### Exercise task
Quote the lines below word for word, but leave the pictures out of your answer.

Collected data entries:
------------------------------------------------------------

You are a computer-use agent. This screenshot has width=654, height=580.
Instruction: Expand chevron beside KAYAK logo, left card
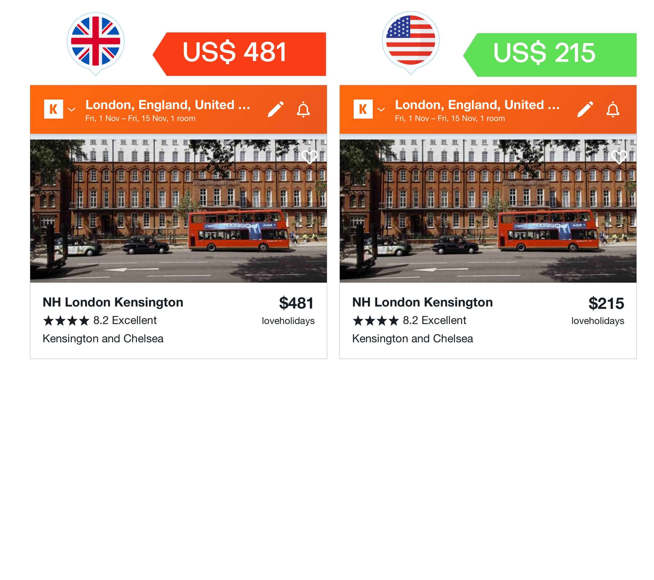71,110
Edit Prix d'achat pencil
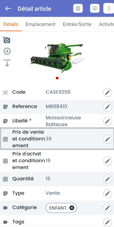The height and width of the screenshot is (227, 114). point(108,161)
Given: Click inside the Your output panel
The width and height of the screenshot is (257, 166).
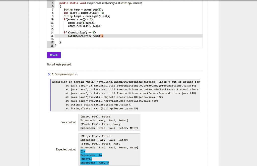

------------------------------------------------------------

### Solution
You are a computer-use agent. This screenshot has width=654, height=580.
Instruction: Expand chevron beside KAYAK logo, left card
71,110
Edit Prix d'achat pencil
The height and width of the screenshot is (227, 114). point(108,161)
Given: Click inside the Your output panel
The width and height of the screenshot is (257, 166).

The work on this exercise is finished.